What do snollygoster, grufeling, hum durgeon, and medical-malpractice insurance crisis have in common? Well, the first three are wonderful Old English words no longer used today. The last is a phrase that none of us has had to talk about for several years.
There may be physicians out there who have never experienced a malpractice crisis. Malpractice insurance rate increases and even coverage declinations may be just as foreign to them as a snollygoster!
Fortunately, malpractice insurance pricing has been stable and even declining for the past several years. But what’s in store for 2015? Will the good times continue or are there signs of trouble ahead?
The encouraging news is that all signs point to continued stability for at least another year or two. The only caveat is that no one really knows when the inevitable cycle will turn negative.
What causes these insurance cycles and why are they so difficult to manage and predict? Here is my short explanation. Let me first point out that insurance companies have two ways to stay profitable. First is through underwriting profits. This means collecting enough premium to cover the risks. Because medical malpractice is a “long-tail” risk, actual profitability often isn’t clear for years. Second is investment income on the collected premiums stored as surplus.

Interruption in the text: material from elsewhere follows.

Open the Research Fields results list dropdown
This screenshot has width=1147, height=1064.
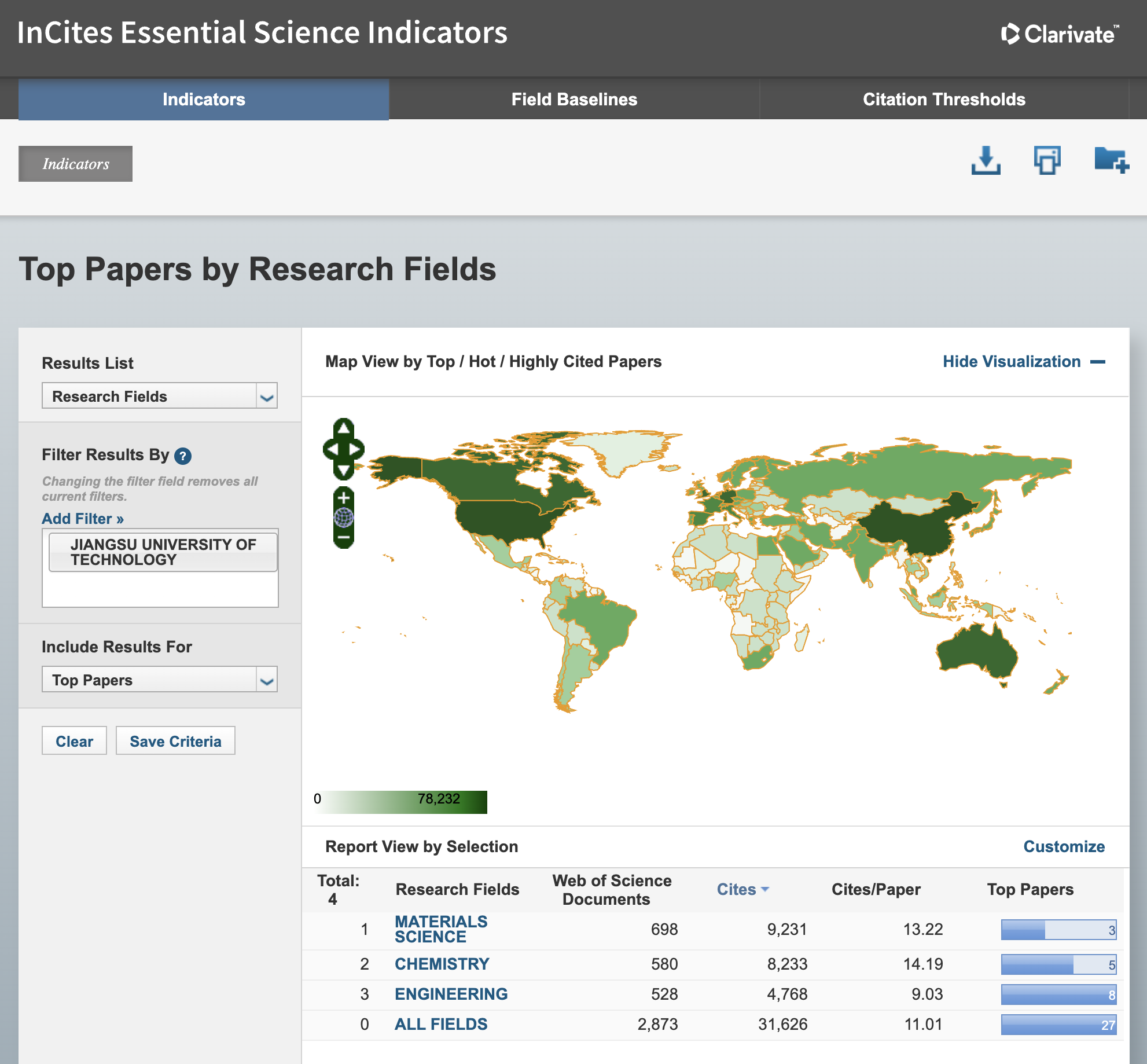coord(159,396)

Pricing the risk means understanding the impact of tort reform, emerging risks with EHR, medical innovation, and ACA implementation. Will increased patient volume drive up claims? Will EHRs and complex patient hand-offs result in claims? Will tort reforms hold or will they be overturn? For an answer to any of these questions, you can turn the expert of your choice. From what I can tell, there are about as many opinions as there are experts. And there a lot of both.
Competition is also a major driver in the malpractice insurance business. Even though there may be concerns with some of the above trends, insurers are doing all they can to hold on to profitable client bases. Having been through two market cycles now, I can tell you they change quickly because the industry maintains the status quo until one player blinks. Then there is a quick reaction. Smart physicians will be prepared for that.
Here are a few things you should focus on now, while pricing is relatively low and plenty of insurers want you as a client. First, you should absolutely be insured with a highly rated (A.M. Best) insurer. Insurance ratings are a key indicator of an insurer’s ability to pay claims through good times and bad. Second, review your deductible (if any) and limits of liability. Now is a good time to reduce your risk. As the saying goes, when capital is “cheap,” don’t put yours at risk.
If you have a deductible, consider reducing or eliminating it. (These deductible plans rarely reward you with meaningful discounts anyway.) If you have reduced your limits in prior years to reduce your cost, now is a good time to review your needs and consider increased limits.
Also, review your practice scope and ensure you have full coverage for it. If you discover there are procedures you have not disclosed to your insurer, do so now. If you have considered expanding your practice with new procedures or opportunities, explore those now. Assuming you are a profitable client for your insurer, it will work hard to keep your business. Working with your insurance adviser, you will also discover a competitive insurance market with quality options at your fingertips.
So, let’s all ring in the New Year with cheers for a stable insurance outlook but with one eye toward the horizon! May you and yours have a great 2015.